Gary Weissman, Eric Dion and Jonathan Gomez, along with two clent associates, had been managing $600 million in client assets, an RBC spokeswoman confirmed. Weissman individually produced almost $2 million, according to two people familiar with his book.

“RBC Wealth Management has a strong reputation of financial stability and for a focus on putting the needs of clients first,” Weissman and Dion said in a prepared statement. A person answering their phone at RBC said they were not available for additional comment.

For Wells Fargo Advisors, the departures accentuate a continuing exodus, with a net loss of more than 600 brokers since its affiliate bank’s fake account scandal was disclosed in September 2016. The broker-dealer, still among the largest with 14,400 brokers across its employee, independent and bank channels, has responded by offering recruiters higher fees and sweetening recruiting bonuses for brokers. In recent weeks, Wells poached four California advisors from UBS.

Weissman’s older brother, David G., remains in the Boca Raton branch of Wells Fargo Advisors. He was not on Gary Weissman’s team, but each has about three decades of experience and had previously sojourned from Prudential Securities to Janney Montgomery Scott and then to Wells, according to their BrokerCheck histories.  David Weissman did not respond to a request for comment.

Dion began his brokerage career 33 years ago at Halpert and Co., and also worked at Smith Barney, Prudential Securities and Janney before moving to Wells in February 2009 and to RBC last week. Gomez, a 22-year veteran, began his career at DMG Securities, and worked at A.G. Edwards before meeting his teammates at Janney.

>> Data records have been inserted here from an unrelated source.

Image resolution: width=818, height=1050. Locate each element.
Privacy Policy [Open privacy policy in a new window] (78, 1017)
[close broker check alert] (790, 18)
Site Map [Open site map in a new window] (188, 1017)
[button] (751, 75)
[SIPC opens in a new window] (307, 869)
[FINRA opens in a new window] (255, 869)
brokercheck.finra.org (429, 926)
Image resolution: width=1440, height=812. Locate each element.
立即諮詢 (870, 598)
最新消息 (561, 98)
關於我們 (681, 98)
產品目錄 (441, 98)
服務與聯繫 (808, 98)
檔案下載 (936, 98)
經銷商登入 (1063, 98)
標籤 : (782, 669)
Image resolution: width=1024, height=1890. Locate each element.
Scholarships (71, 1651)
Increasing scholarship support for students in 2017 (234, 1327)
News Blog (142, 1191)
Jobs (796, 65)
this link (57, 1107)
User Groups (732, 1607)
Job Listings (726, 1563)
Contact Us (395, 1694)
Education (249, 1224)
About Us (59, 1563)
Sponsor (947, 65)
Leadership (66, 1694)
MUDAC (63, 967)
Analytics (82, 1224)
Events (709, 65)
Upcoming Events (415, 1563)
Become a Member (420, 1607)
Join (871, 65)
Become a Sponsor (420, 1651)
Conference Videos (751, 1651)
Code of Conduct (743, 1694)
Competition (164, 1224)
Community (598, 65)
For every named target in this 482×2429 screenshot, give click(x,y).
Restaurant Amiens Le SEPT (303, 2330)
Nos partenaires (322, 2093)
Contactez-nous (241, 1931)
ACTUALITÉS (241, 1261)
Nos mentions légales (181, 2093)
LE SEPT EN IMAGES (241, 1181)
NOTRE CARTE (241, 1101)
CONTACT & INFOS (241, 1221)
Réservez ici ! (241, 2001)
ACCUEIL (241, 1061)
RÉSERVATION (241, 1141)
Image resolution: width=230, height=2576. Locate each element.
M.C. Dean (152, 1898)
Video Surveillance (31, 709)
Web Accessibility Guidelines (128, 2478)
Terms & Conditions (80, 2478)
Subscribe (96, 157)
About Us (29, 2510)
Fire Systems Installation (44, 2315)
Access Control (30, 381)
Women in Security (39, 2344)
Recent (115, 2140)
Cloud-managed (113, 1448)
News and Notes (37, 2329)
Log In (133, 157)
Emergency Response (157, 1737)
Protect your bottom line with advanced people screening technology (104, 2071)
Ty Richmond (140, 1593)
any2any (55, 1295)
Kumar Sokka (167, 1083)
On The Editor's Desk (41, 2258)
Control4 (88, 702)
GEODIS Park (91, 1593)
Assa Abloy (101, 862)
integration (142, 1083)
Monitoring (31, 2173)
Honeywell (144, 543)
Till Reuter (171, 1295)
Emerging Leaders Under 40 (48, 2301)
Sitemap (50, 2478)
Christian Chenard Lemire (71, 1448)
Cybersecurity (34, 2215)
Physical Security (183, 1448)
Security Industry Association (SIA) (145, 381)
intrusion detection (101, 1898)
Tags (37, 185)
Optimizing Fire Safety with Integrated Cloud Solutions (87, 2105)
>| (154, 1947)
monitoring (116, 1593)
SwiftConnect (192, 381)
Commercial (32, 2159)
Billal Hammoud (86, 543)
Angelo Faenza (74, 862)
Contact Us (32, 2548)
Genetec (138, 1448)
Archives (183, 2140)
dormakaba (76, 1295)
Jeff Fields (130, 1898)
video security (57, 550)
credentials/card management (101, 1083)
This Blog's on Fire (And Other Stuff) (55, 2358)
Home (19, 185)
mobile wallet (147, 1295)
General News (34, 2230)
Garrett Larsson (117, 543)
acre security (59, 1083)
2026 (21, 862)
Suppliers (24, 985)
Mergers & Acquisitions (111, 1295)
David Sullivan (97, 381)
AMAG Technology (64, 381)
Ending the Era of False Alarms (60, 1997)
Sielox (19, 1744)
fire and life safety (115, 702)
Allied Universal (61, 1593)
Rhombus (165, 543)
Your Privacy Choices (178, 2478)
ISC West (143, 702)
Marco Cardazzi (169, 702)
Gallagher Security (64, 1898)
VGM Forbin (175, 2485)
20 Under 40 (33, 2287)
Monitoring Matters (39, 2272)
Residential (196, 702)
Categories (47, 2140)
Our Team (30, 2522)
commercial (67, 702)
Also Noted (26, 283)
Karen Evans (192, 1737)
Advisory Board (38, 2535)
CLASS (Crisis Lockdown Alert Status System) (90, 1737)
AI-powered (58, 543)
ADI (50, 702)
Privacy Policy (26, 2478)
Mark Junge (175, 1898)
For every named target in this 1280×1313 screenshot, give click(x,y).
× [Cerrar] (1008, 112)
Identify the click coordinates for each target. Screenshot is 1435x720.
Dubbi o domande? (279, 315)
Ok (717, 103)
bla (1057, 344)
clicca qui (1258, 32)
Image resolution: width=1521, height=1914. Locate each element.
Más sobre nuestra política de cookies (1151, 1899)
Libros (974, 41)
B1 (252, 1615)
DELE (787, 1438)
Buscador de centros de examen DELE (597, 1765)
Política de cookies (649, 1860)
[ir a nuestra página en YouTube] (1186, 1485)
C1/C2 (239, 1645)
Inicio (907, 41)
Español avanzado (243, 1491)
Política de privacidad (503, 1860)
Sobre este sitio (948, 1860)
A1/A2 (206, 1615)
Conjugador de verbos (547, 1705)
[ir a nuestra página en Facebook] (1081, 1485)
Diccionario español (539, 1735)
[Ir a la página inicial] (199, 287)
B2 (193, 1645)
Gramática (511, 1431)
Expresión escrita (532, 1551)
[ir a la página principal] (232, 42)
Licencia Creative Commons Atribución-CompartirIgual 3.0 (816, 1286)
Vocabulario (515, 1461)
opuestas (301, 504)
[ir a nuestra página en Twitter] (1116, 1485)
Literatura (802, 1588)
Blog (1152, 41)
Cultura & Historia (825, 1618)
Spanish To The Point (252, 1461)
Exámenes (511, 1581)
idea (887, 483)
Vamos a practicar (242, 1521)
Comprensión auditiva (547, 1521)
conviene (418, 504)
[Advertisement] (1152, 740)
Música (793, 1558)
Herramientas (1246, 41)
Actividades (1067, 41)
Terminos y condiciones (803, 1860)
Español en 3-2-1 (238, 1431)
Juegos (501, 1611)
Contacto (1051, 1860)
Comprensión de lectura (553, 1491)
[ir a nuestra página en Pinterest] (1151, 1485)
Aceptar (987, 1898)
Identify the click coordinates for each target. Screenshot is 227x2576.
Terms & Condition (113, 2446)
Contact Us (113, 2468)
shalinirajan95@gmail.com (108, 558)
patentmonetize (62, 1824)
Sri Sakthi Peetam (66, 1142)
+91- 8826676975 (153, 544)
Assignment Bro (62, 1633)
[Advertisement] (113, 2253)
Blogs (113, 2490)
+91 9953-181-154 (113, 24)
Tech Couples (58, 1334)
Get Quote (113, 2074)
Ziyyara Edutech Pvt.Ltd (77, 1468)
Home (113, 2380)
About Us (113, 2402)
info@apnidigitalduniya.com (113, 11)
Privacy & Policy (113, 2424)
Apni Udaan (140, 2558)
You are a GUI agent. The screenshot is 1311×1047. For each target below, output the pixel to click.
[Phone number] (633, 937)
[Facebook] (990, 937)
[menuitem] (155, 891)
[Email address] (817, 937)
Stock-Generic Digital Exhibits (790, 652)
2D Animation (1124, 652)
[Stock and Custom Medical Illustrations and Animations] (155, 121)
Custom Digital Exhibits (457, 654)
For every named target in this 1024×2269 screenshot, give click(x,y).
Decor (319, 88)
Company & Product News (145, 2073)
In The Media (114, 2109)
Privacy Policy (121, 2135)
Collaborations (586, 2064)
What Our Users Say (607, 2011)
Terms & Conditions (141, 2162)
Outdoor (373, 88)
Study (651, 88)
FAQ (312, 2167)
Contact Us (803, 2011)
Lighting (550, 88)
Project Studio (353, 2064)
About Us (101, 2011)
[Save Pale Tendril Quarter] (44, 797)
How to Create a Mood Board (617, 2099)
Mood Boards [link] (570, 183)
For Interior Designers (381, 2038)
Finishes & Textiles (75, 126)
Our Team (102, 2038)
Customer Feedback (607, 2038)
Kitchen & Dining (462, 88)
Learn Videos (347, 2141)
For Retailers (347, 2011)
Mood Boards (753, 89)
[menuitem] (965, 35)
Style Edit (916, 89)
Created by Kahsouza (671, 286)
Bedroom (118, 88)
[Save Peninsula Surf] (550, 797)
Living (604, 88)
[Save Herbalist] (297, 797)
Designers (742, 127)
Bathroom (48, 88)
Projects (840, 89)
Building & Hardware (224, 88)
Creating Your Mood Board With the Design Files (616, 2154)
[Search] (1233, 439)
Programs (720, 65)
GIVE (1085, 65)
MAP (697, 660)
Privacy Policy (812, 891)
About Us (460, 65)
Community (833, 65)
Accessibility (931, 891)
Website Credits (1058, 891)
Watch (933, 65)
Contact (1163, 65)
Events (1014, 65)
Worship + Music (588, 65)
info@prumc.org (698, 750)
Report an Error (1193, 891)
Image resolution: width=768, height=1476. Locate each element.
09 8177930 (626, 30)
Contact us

In RBC’s other recruiting victory, the firm lured Rob Frey, Cary Tucker, Robert Dillenback and Beth Ann Johnson from Morgan Stanley ten days ago to work at its suburban Dallas branch in Frisco, Tex. The team generated about $2 million in production and oversaw around $300 million in client assets, according to a well-placed source.

Neither Frey nor his colleagues were available to comment on the reasons for their move or on steps they may have taken to avoid litigation from Morgan Stanley in the aftermath of its departure from the Protocol for Broker Recruiting.

Frey and Tucker had been with Morgan Stanley since 2008, according to their BrokerCheck histories. Frey began his brokerage career at First Union Securities in 1999, while Tucker broke into the industry at A.G. Edwards in 2005. Dillenback and Johnson, who joined Morgan Stanley in 2011, began their careers respectively at WFG Investments in 2010 and at AXA Advisors in 2008.

A spokeswoman for Morgan Stanley did not immediately return a request for comment on the team’s departure or on whether it will seek to prevent their calling former clients.